À l’équilibre que je crois nécessaire entre moyens de production et effet, il faut ajouter un autre point. Chaque objet que nous possédons est le fruit d’une très longue évolution technologique, semblable en de nombreux points à l’évolution darwinienne du monde vivant. Aucun objet, aucun système n’apparaît spontanément au milieu d’un chaos créatif imperceptible. Le monde des idées, source de celui des formes tel que théorisé par Platon, n’a aucune véracité dans le cadre des technologies. Tout concept a de très multiples origines passées. Les objets contemporains sont des manifestations présentes de tous ceux qui ont déjà été. L’Histoire est parcourue, comme l’arbre du vivant, de branches technologiques terminées prématurément, sans descendances, comme évincées de l’évolution par un mécanisme semblable à la sélection naturelle.
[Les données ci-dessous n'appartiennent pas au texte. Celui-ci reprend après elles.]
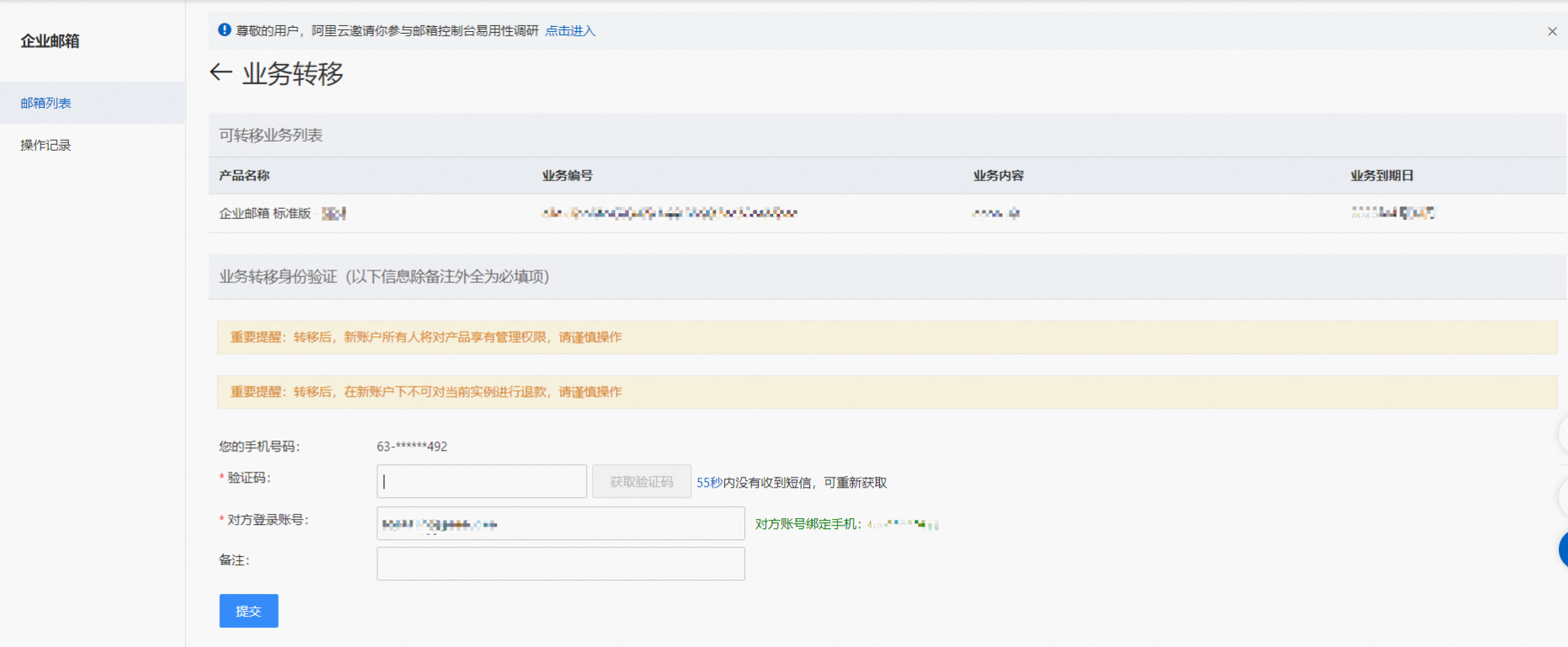Select 邮箱列表 in the sidebar
This screenshot has width=1568, height=647.
coord(46,103)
J’ajoute finalement, car c’est le point que je voulais originellement soulever, que la production de la moindre petite chose, services, comme objets, comme aliments, comme matière première, ne met pas en jeu seulement l’amoncellement technologique passé, mais aussi tous les êtres vivants contemporains. Cette idée a été avancée par Adam Smith, économiste et philosophe (que l’on dit père du capitalisme moderne) en 1776.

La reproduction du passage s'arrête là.